Update the records below by replacing "GUI agent" with "GUI assistant" wherever it appears, and leave everything else unchanged.

########################################

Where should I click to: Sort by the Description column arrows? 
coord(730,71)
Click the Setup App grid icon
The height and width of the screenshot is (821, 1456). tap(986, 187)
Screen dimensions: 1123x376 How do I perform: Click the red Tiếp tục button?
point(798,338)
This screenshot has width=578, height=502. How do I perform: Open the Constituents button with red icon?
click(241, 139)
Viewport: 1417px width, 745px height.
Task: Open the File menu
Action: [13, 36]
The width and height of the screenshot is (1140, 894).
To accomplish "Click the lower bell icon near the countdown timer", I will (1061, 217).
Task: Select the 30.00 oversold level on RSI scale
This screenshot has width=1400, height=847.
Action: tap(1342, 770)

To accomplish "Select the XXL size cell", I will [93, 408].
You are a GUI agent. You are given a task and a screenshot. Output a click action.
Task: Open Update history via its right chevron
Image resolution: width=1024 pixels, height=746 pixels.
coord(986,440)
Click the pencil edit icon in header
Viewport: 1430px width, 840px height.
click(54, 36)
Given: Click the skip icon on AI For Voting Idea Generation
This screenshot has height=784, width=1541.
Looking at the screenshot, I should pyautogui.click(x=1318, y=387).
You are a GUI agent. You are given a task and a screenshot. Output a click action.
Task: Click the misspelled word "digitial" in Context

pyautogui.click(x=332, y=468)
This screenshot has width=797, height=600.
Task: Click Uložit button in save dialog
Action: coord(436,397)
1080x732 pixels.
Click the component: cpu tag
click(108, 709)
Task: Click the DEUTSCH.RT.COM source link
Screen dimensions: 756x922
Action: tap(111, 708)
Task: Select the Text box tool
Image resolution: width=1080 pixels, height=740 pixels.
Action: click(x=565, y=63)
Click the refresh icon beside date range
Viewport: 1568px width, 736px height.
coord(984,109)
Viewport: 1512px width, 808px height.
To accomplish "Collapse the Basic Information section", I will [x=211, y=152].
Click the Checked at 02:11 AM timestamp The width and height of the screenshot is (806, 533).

########################################

* **Right answer**
Where should I click to: Sort by the Description column arrows? 
coord(730,71)
Click the Setup App grid icon
The height and width of the screenshot is (821, 1456). tap(986, 187)
Screen dimensions: 1123x376 How do I perform: Click the red Tiếp tục button?
point(798,338)
This screenshot has width=578, height=502. How do I perform: Open the Constituents button with red icon?
click(241, 139)
Viewport: 1417px width, 745px height.
Task: Open the File menu
Action: [13, 36]
The width and height of the screenshot is (1140, 894).
To accomplish "Click the lower bell icon near the countdown timer", I will (1061, 217).
Task: Select the 30.00 oversold level on RSI scale
This screenshot has width=1400, height=847.
Action: tap(1342, 770)

To accomplish "Select the XXL size cell", I will [93, 408].
You are a GUI assistant. You are given a task and a screenshot. Output a click action.
Task: Open Update history via its right chevron
Image resolution: width=1024 pixels, height=746 pixels.
coord(986,440)
Click the pencil edit icon in header
Viewport: 1430px width, 840px height.
click(54, 36)
Given: Click the skip icon on AI For Voting Idea Generation
This screenshot has height=784, width=1541.
Looking at the screenshot, I should pyautogui.click(x=1318, y=387).
You are a GUI assistant. You are given a task and a screenshot. Output a click action.
Task: Click the misspelled word "digitial" in Context

pyautogui.click(x=332, y=468)
This screenshot has width=797, height=600.
Task: Click Uložit button in save dialog
Action: coord(436,397)
1080x732 pixels.
Click the component: cpu tag
click(108, 709)
Task: Click the DEUTSCH.RT.COM source link
Screen dimensions: 756x922
Action: tap(111, 708)
Task: Select the Text box tool
Image resolution: width=1080 pixels, height=740 pixels.
Action: click(x=565, y=63)
Click the refresh icon beside date range
Viewport: 1568px width, 736px height.
coord(984,109)
Viewport: 1512px width, 808px height.
To accomplish "Collapse the Basic Information section", I will [x=211, y=152].
Click the Checked at 02:11 AM timestamp The width and height of the screenshot is (806, 533).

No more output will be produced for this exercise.